O problema destes valores agregados para a evolução do emprego é que escondem realidades diferentes em alguns segmentos do mercado de trabalho. Para alguns tipos de trabalhadores e em alguns sectores de actividade é possível verificar que o número de empregos está neste momento ainda significativamente abaixo daquele que se verificava antes da crise.
Quando se olha para os sectores de actividade, verifica-se, por exemplo, a subsistência de um nível de emprego muito inferior ao passado no alojamento e na restauração.
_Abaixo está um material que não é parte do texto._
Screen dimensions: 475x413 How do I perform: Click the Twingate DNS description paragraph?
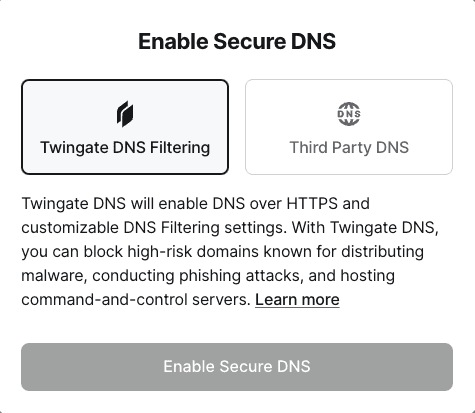point(230,252)
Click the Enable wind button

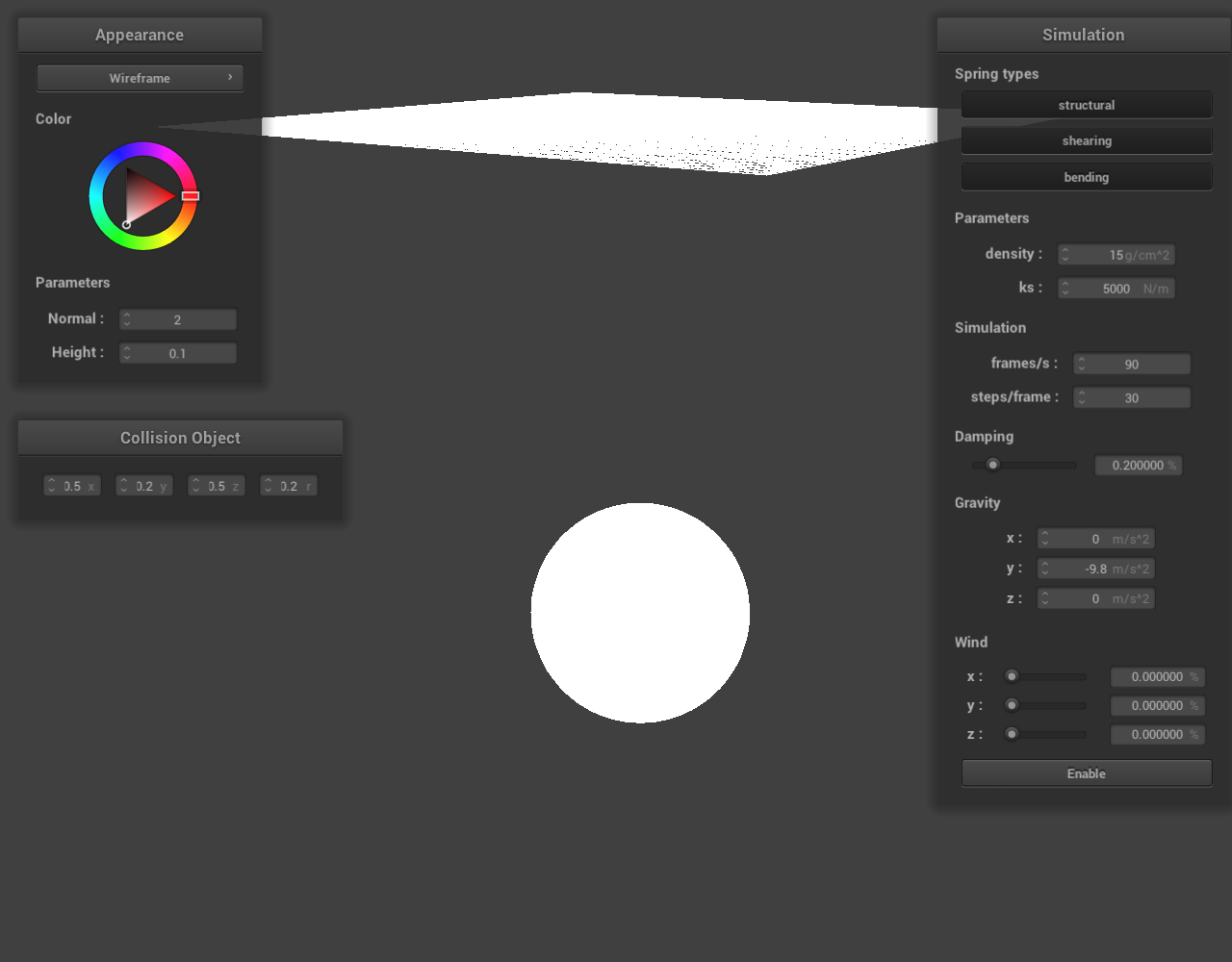point(1086,773)
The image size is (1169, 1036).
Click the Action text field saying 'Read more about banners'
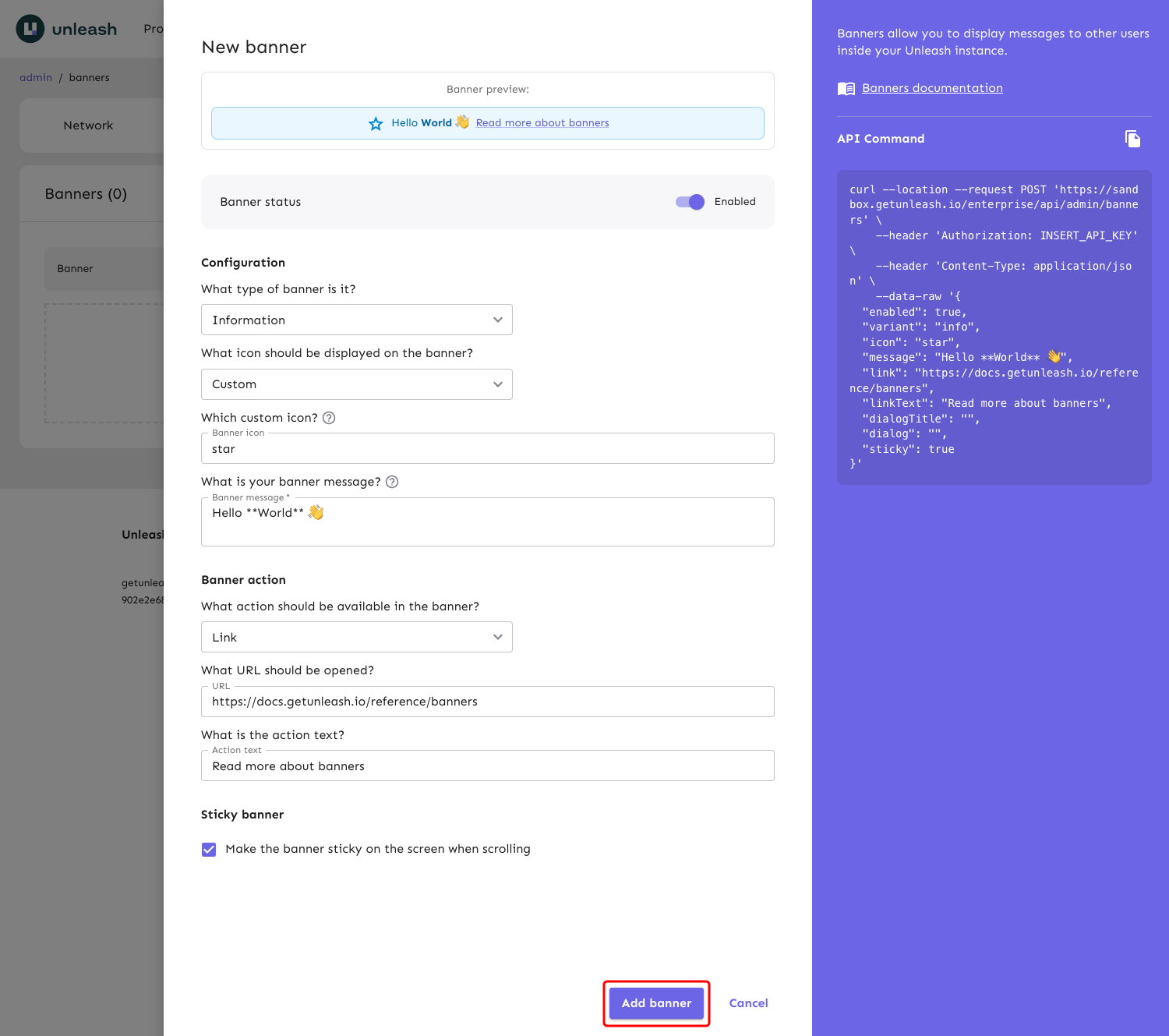tap(487, 766)
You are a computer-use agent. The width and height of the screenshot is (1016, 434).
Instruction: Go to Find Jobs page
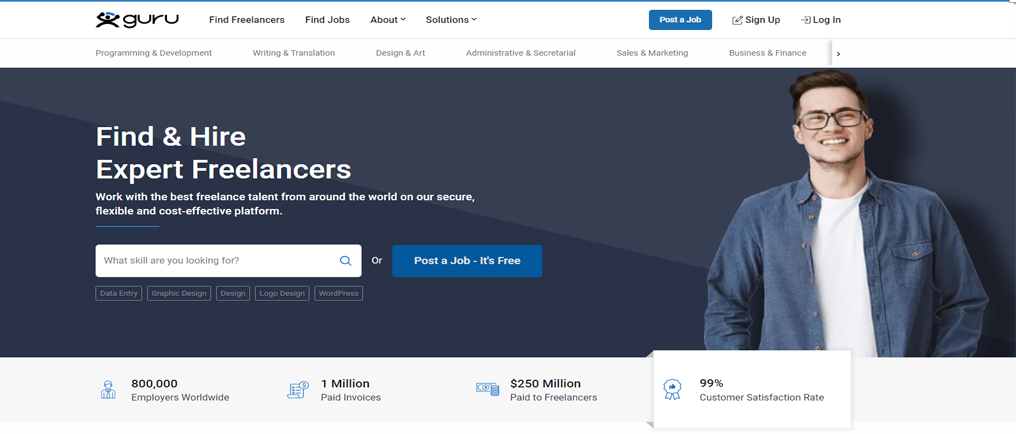[x=327, y=20]
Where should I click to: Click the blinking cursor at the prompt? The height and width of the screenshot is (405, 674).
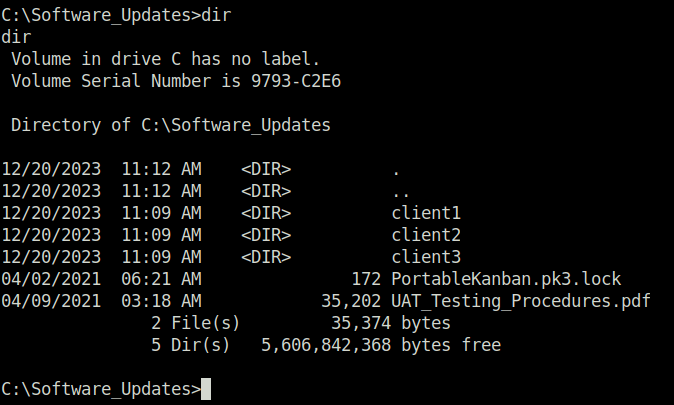tap(206, 389)
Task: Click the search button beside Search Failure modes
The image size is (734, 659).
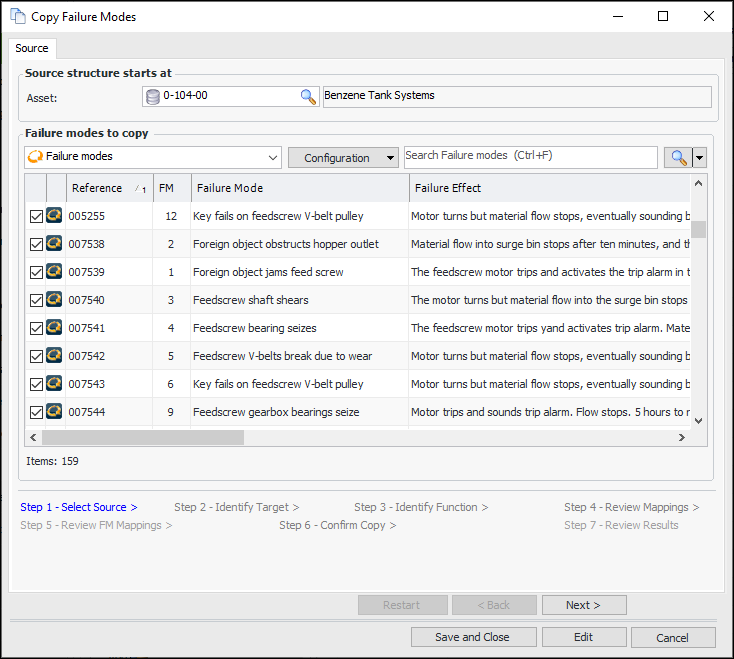Action: pyautogui.click(x=678, y=157)
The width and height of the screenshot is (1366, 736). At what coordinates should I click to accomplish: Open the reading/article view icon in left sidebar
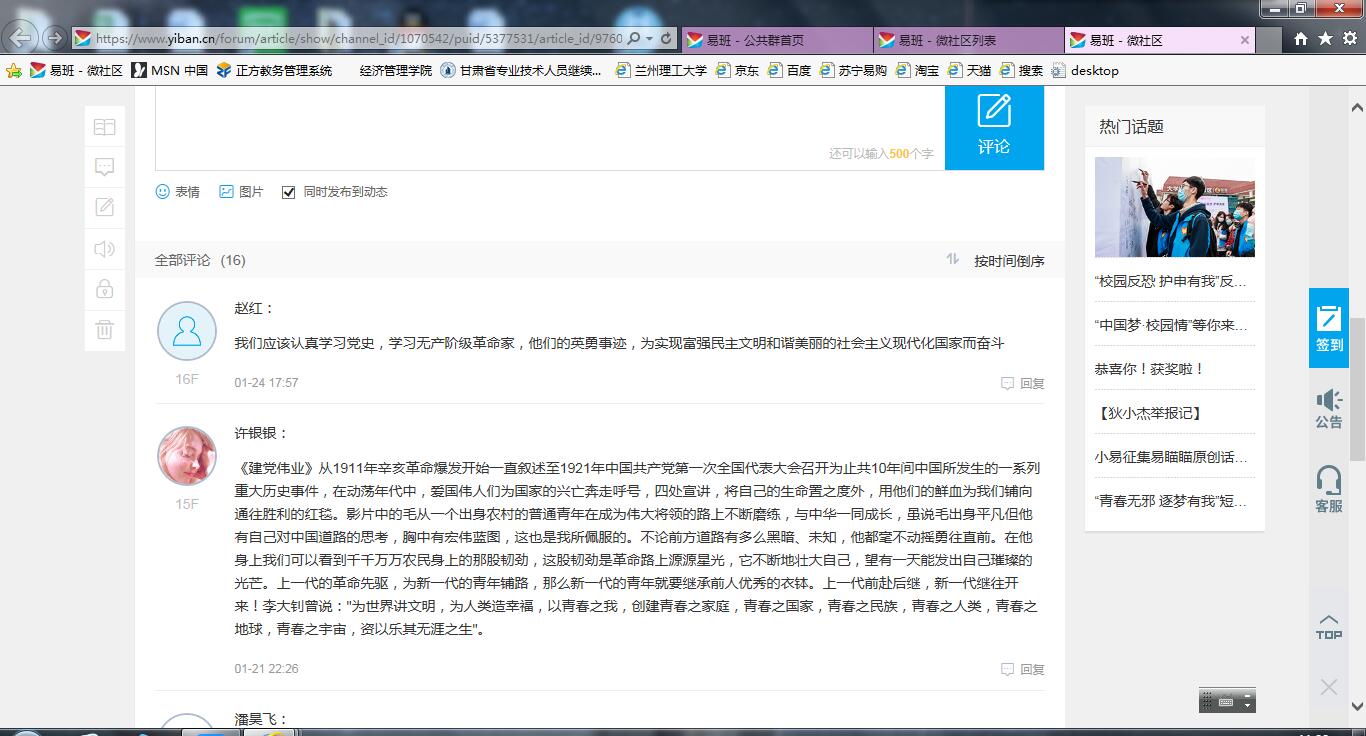point(104,126)
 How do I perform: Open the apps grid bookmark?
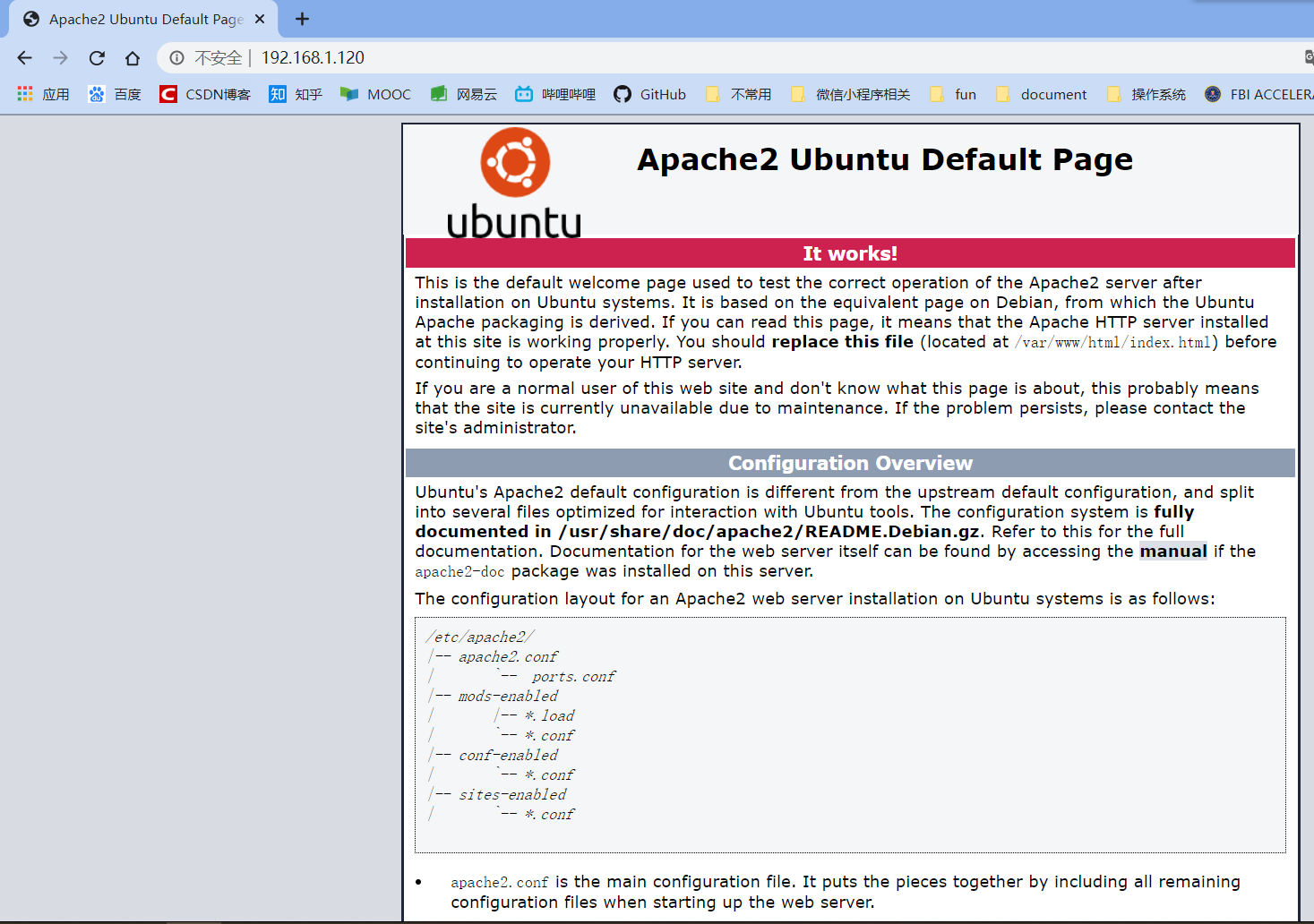43,94
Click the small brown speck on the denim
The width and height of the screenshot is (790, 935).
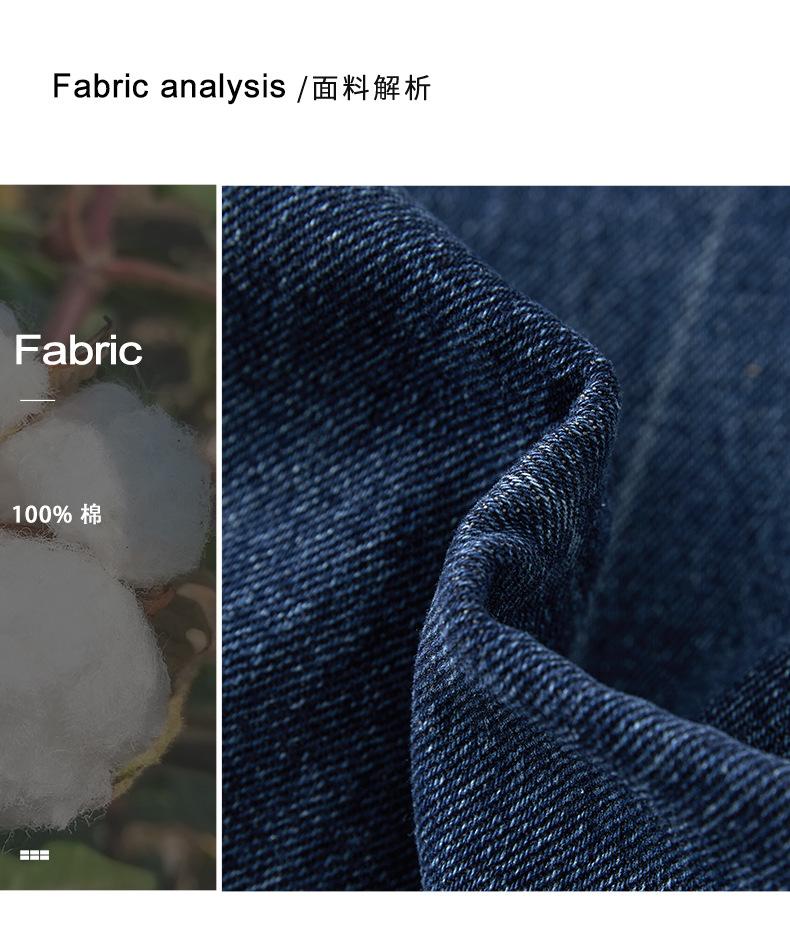(753, 370)
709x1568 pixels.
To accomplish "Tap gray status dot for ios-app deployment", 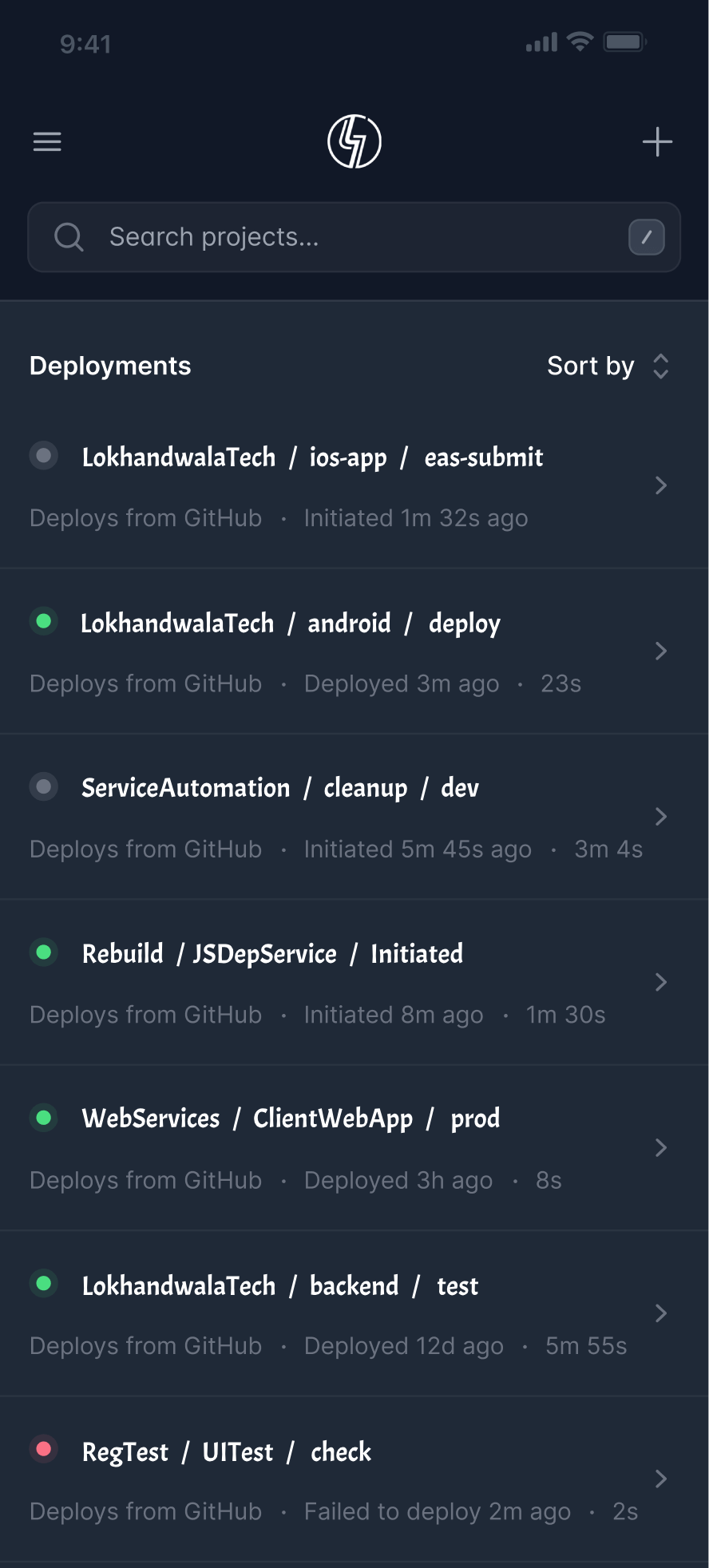I will point(44,456).
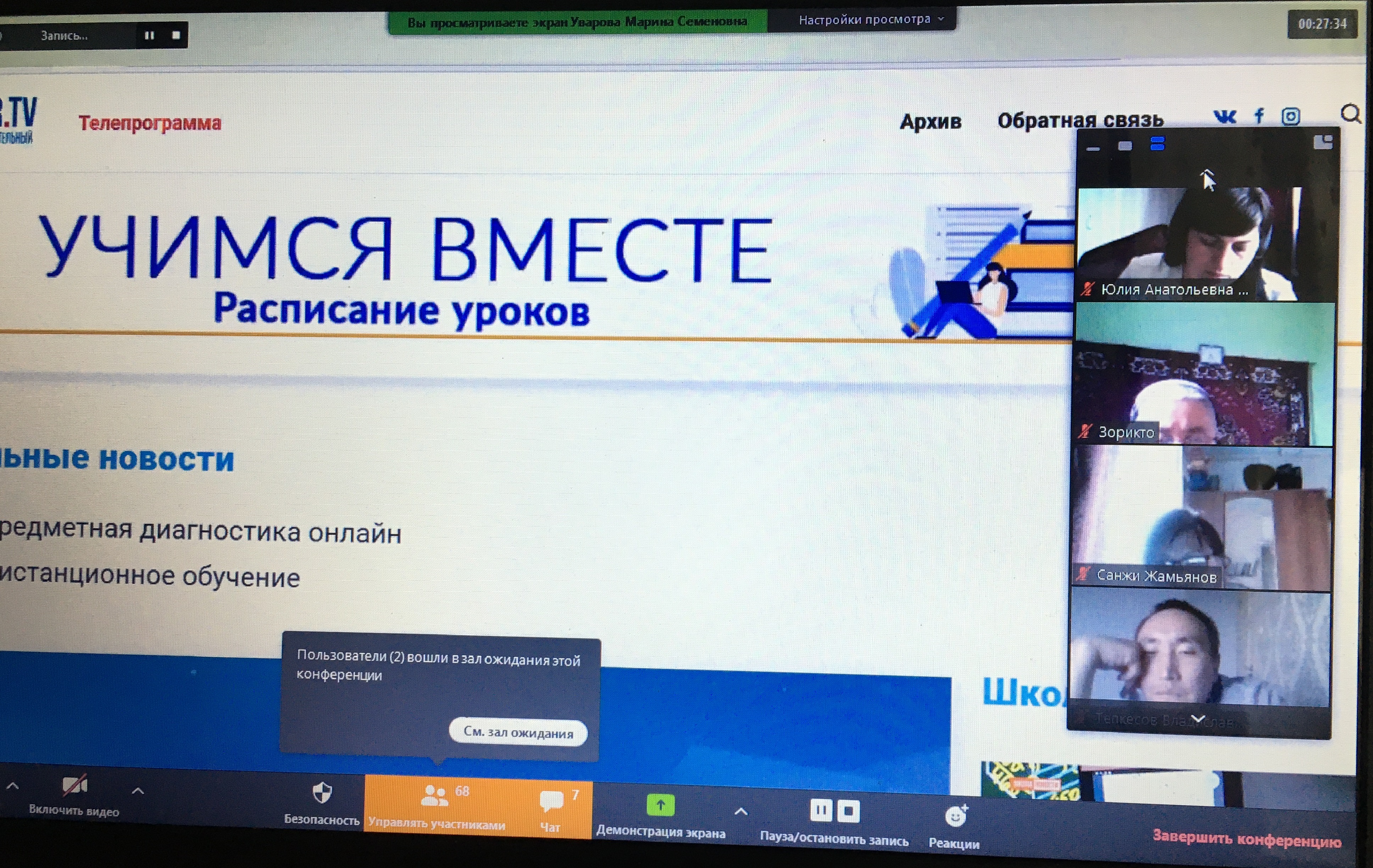Click the Manage Participants people icon
The image size is (1373, 868).
click(434, 796)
O turismo foi um dos sectores mais afectados e persistem entraves à sua actividade, que se reflectem nos postos de trabalho criados. No segundo trimestre deste ano, existiam neste sector ainda menos 72,9 mil empregos do que em igual período de 2019.
Em contrapartida, há sectores que já revelam aumentos fortes do número de empregos, destacando-se em particulares áreas como a informação e comunicação, actividades científicas, técnicas e de consultoria, educação e saúde.
Para além dos sectores, é também particularmente evidente, nos dados disponibilizados pelo INE, o tipo de trabalhadores que mais saíram a perder durante a crise e que ainda não concretizaram uma retoma. Por tipo de contrato de trabalho, existem agora mais 158,7 mil empregos por conta de outrem com contrato sem termo, enquanto há menos 131 mil contratos com termo.
Uma interpretação benigna deste resultado seria a de que se está agora a apostar em vínculos laborais menos precários em Portugal, mas a explicação para estes resultados está essencialmente no facto de, no início da crise, a perda de empregos ter atingido os contratos com termo, passando quase ao lado daqueles que tinham um vínculo mais sólido. Medidas como o layoff simplificado serviram especialmente para proteger este último grupo, enquanto os trabalhadores mais precários foram as vítimas naturais da tentativa das empresas de reduzir custos num cenário de crise.
Outra característica evidente nos empregos que ainda não regressaram é o facto de serem menos qualificados. Os dados do INE mostram que há agora, em comparação com há dois anos, menos 108 mil empregos para “trabalhadores de serviços pessoais, segurança e vendedores” e menos 103 mil empregos para “trabalhadores não qualificados”. Em contrapartida, a grande maioria do aumento de empregos (176 mil) foi para “especialistas das actividades intelectuais e científicas”. Beneficiando das possibilidades do teletrabalho e maioritariamente em empresas menos afectadas pela crise, estes últimos viram os seus empregos resistirem bem à crise, ao passo que os primeiros, em trabalhos com necessidade de contacto pessoal mais evidente e com um peso elevado em sectores como a restauração e alojamento, sofreram muito mais.
Por fim, há a diferença das idades, sendo evidente que as idades mais avançadas, que à partida contavam com vínculos laborais mais estáveis, resistiram melhor à crise do que os mais jovens. Nos segmentos entre os 16 e os 44 anos, o nível do emprego é agora ainda inferior ao período pré-crise, enquanto o oposto acontece para os segmentos que vão dos 45 aos 89 anos.
Para além disso, há dois anos, no segundo trimestre de 2019, havia em Portugal, 191,5 mil jovens que não estão, nem empregados, nem em educação ou formação. Agora, apesar da diminuição dos últimos trimestres, esse valor ainda é mais alto, situando-se em 210,5 mil no segundo trimestre de 2021.